With the result that nobody has ever wondered if Egg would run one day. “She looks like a long distance runner,” my son said when she was about 10 months old. My sister squeezed her little baby thighs as if testing an avo for ripeness and disagreed. “Nope. She’s a sprinter.”

Now she will start her career as a sprinter with tomorrow’s 60m event. “That’s far,” my son said when I phoned him. “Tell her not to burn herself out in the first half of the race. She must run a negative split – keep in the pack and kick at the end. She can take this one. Strategy is one of the weaknesses of many two-year-old athletes.”

I didn’t ask my sister for advice. She’s even more competitive.
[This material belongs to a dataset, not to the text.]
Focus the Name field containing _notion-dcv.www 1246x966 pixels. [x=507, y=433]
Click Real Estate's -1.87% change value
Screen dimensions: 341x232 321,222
And me? I can clearly remember my son’s first race 19 years ago, when I proudly pinned a yellow rosette to my shirt to support him. He started slowly, as he suggested to Egg, and kicked at the end to steal the second last position from an unlucky boy just centimetres from the finish line.

So I don’t care if she wins or loses. If she can only learn the wonders of running, I’ll be happy.

The sport has always given me a lot of pleasure. The physical advantages are well-known, but to me the big benefits were always the lesser-known perks: it improves overall mental health, it reduces stress and it gives you confidence. Hell, some people even get enough confidence to believe they look good in spandex tights.

Which brings us to another big race on May 8. South Africans can certainly benefit from the physical advantages of running an election: lower national blood pressure, a bloated Cabinet will shed some weight, a spotlight on healthy government, hopefully stronger economic legs…

As long as we don’t give politicians too much confidence. Nobody wants to see Julius Malema or Pieter Groenewald in spandex tights.